Microservices offered in the application can also be easily updated without having to take the application offline. You just clip out a microservice from a container, update the code and then clip it back in. That service may be unavailable for a few minutes, but the application continues to run.

To build a resilient cyber environment, organisations must pay attention to the resilience of their backups. While Kubernetes provides flexibility, agility, portability and mobility, it is critical that Kubernetes environments are protected and that businesses can backup their containers sufficiently. Many CTOs and CIOs won’t move mission-critical apps to the cloud if these can’t be secured.

By creating a secure backup of the Kubernetes container comprising the application and all its necessary components, you can restore the backup to the platform of your choice. There is also an option to instantly restore from this secure backup without the need for human intervention and thereby minimise downtime.

A secure backup must be an air-gapped solution, with no connection between the backup and the core infrastructure. The backup must also be immutable, so it can’t be written over or altered. We always advise our customers to timelock their backups so that these may be seen, read, used and restored, but not altered for the period it is locked.

Modern Data Protection needs a good backup strategy. We recommend using the 3-2-1-1-0 strategy – three copies of your data, two on different media in different media types, and one offsite copy. The offsite copy is immutable (1) and has been scanned for zero errors (0) so that on restore, you don’t recover any vulnerabilities.
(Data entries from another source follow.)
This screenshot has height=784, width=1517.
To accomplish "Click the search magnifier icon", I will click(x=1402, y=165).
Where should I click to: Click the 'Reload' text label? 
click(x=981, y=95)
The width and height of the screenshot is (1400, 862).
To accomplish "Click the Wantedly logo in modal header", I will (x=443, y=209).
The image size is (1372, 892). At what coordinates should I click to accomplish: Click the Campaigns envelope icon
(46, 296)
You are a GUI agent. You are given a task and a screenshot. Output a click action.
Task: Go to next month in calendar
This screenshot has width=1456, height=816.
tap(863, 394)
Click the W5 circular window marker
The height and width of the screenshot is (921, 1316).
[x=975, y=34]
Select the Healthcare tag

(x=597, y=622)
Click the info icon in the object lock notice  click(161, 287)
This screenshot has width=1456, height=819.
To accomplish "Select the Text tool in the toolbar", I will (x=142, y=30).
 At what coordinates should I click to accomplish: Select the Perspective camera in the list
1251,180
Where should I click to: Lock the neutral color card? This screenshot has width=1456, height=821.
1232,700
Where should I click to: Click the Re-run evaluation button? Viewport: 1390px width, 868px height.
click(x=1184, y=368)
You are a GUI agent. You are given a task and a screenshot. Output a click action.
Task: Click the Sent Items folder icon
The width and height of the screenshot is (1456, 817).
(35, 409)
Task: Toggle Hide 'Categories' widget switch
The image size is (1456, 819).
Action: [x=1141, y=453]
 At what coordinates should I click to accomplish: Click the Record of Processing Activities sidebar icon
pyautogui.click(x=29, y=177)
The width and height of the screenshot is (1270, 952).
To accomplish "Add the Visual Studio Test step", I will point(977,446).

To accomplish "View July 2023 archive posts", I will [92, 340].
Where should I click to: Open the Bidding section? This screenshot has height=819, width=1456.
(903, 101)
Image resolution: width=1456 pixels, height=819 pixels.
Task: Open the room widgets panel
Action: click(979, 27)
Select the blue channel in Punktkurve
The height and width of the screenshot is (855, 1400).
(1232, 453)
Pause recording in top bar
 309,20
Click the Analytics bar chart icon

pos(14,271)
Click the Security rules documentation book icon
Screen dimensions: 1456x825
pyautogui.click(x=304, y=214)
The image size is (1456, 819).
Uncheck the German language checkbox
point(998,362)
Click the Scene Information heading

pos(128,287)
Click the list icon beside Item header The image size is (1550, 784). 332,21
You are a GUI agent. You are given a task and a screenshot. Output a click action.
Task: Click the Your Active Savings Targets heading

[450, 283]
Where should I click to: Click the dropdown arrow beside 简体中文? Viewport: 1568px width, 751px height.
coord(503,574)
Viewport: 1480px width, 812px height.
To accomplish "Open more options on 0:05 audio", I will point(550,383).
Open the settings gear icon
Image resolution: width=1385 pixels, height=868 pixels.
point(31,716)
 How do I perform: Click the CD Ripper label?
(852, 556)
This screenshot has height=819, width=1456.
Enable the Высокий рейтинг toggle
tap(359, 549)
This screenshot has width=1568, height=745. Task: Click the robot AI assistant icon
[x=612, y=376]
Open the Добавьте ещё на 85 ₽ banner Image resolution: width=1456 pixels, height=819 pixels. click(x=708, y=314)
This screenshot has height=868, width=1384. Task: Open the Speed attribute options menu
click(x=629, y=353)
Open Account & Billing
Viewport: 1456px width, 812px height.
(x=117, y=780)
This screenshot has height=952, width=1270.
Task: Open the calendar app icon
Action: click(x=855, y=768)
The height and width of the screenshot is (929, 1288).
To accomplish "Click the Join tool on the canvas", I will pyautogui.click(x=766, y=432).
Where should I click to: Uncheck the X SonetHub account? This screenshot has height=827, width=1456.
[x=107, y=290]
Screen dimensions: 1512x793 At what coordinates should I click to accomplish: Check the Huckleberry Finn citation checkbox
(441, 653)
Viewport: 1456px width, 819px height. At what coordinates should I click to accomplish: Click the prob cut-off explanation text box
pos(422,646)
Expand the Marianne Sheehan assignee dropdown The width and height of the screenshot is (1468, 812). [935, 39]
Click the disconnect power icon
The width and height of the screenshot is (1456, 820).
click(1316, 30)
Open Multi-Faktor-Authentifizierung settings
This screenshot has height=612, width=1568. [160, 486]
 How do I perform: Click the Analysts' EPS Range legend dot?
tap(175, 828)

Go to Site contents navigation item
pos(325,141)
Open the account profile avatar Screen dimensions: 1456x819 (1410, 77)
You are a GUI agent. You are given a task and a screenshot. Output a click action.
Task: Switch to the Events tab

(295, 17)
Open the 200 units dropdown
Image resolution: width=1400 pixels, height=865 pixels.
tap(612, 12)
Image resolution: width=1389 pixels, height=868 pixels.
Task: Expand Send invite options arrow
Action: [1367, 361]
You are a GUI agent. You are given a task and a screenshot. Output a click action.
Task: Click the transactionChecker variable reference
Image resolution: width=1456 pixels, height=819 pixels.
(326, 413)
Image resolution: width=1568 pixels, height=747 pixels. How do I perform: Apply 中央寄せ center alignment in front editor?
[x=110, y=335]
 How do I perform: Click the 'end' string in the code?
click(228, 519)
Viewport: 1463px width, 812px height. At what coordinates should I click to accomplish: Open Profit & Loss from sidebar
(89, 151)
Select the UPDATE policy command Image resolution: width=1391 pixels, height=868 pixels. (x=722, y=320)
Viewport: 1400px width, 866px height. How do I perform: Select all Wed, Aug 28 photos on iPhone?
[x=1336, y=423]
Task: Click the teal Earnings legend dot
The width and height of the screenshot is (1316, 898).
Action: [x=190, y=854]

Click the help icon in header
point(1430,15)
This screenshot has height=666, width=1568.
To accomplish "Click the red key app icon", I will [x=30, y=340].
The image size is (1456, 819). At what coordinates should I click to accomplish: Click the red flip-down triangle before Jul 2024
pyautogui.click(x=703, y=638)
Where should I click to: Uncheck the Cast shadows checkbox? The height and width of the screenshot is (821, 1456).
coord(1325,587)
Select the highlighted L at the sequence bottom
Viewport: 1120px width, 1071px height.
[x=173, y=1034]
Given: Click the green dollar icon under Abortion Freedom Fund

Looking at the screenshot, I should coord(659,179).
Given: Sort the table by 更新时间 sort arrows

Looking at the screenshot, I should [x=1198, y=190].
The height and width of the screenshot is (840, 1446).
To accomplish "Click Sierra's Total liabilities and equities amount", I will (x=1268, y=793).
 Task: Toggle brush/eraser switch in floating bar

Whatever hybrid-cloud strategy organisations adopt, they must guard against single points of failure, vendor lock-in and have a clear view of the recovery timeframes essential for business survival. The first protects them from being vulnerable to avoidable disruption, the second enables them to build and take advantage of the right technology solutions for their business needs and the third means their backup and recovery strategy should maintain data protection and business productivity. That way, whatever cloud service they deploy, any outage or attack shouldn’t spell disaster for the business and the organisation should be able to operate.

Finally, when deciding which technologies to employ in your business, you should always remember that the technology is there to support the business and create flexibility, opportunity and advantage rather than hinder it.